El fiscal general del Estado y el deterioro institucional

Francisco Javier Díaz Revorio CATEDRÁTICO DE DERECHO CONSTITUCIONAL EN LA UNIVERSIDAD DE CASTILLA-LA MANCHA

OPINIÓN

Kiko Huesca | EFE

19 jun 2025 . Actualizado a las 05:00 h.

Vivimos una triste época en la que el escándalo de cada día parece superar (y hacer olvidar) el del día anterior, y en este contexto parece momentáneamente apartado el asunto del fiscal general del Estado. Este debe analizarse en el contexto de la degeneración paulatina de algunas instituciones, que algunos utilizan a su favor simplemente para intentar salir airosos en una coyuntura difícil, y sin reparar en que el daño institucional puede ser irreparable. Por supuesto, yo no voy a cuestionar aquí el derecho a la presunción de inocencia de nadie, ni el derecho a un proceso con todas las garantías. Álvaro García Ortiz tiene derecho a defenderse en un juicio, en el que no podrá ser condenado si no hay prueba de cargo suficiente del delito de revelación de secretos del que se le acusa. Pero primero de todo, no estamos todavía en esa fase, sino en el momento en el que basta que los indicios sostengan la acusación, y, por lo que ha trascendido, desde luego parece haber indicios suficientes en este momento procesal (sin desterrar como tal, ni mucho menos, el misterioso borrado de su móvil…). Por lo demás, no hay motivo para dudar del criterio del juez instructor, luego de una instrucción acorde con la legislación procesal aplicable.
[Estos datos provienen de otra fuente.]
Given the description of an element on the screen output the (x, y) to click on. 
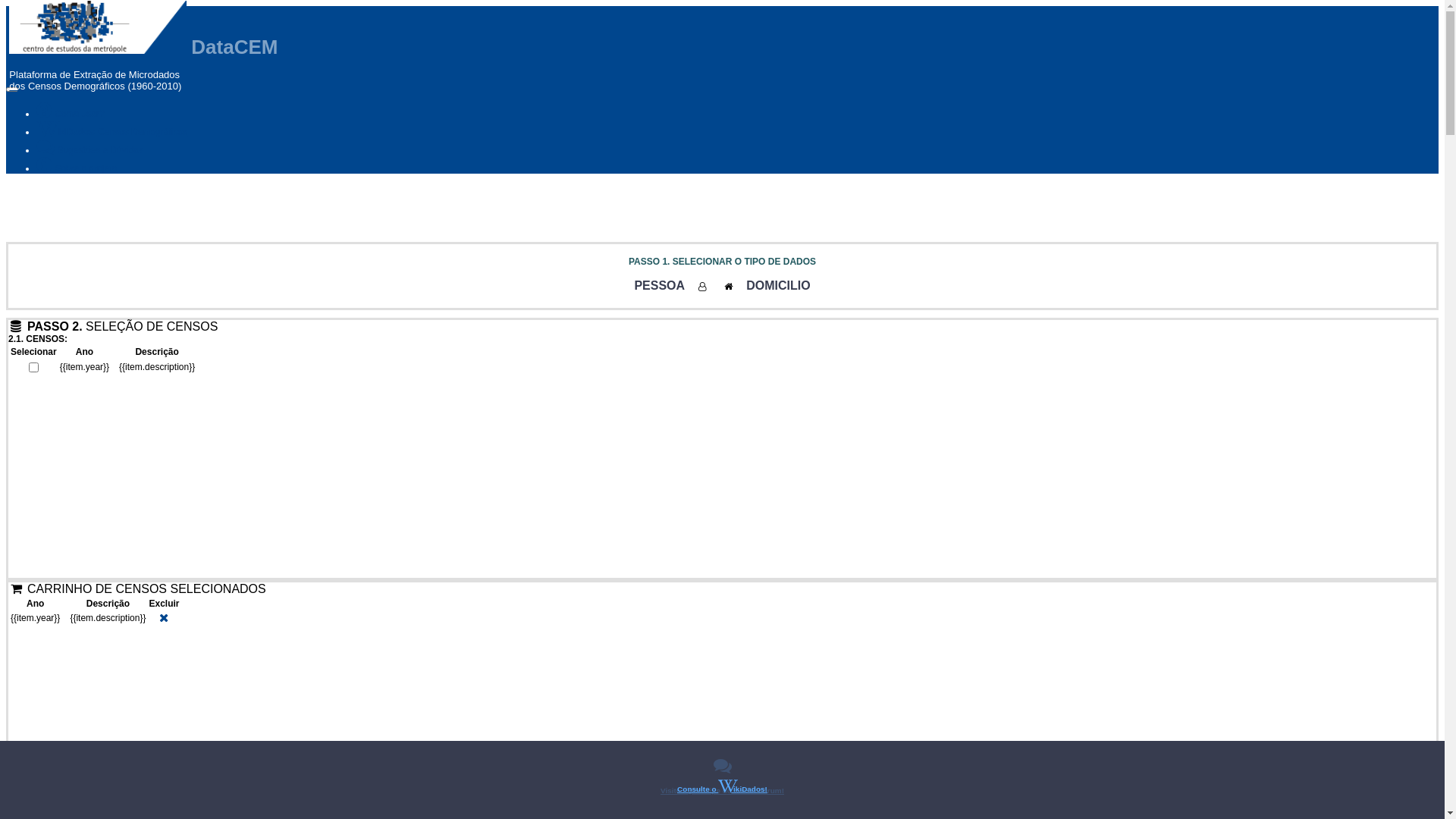
Gerar arquivo Element type: text (37, 7)
Sobre o projeto Element type: text (76, 168)
Pessoa Element type: hover (703, 286)
Consulte o ikiDados! Element type: text (722, 786)
Como usar? Element type: text (70, 113)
Pero ahora interesa destacar que Álvaro García Ortiz desempeña en este momento la Fiscalía General del Estado. Así que, en efecto, el ciudadano Álvaro García Ortiz tiene derecho a la defensa, a un juicio justo y a la presunción de inocencia, pero el fiscal general del Estado jamás debería sentarse en el banquillo, y ya es inédito que la persona que encarna esta institución haya sido procesada por hechos cometidos en el ejercicio del cargo. Se trata, simplemente, de algo ética y estéticamente impresentable en un Estado de derecho. Estamos hablando de quien encabeza la institución que tiene por misión constitucional «promover la acción de la justicia en defensa de la legalidad, de los derechos de los ciudadanos y del interés público tutelado por la ley, de oficio o a petición de los interesados, así como velar por la independencia de los tribunales y procurar ante estos la satisfacción del interés social» (artículo 124.1). Esta institución debe ejercer sus funciones «conforme a los principios de unidad de actuación y dependencia jerárquica y con sujeción, en todo caso, a los de legalidad e imparcialidad». ¿Qué imagen puede dar que el máximo responsable de la institución que ha de velar por el cumplimiento de la ley se siente en un banquillo? ¿Qué credibilidad objetiva puede tener la actuación de la fiscalía en un proceso en el que el acusado es exactamente el superior jerárquico de quien debería (si procede) ejercer la acusación pública? Me parece que esa situación sería demoledora para el prestigio de la institución y del mismo Estado de derecho, y en realidad ya lo es con el mero procesamiento. Ante esto, no pueden ser más endebles, sesgados y populistas los argumentos que apuntan a que el fiscal general del Estado debería seguir para evitar que «un juez» pueda «salirse con la suya» para —supuestamente— hacer daño al propio fiscal general del Estado y al Gobierno. Estas continuas acusaciones de lawfare resultan infundadas e insostenibles. Me parece que no se le puede dar más vueltas. El fiscal general del Estado no tiene otra opción que dimitir de inmediato, por higiene democrática, y Álvaro García Ortiz podrá defenderse en un juicio justo.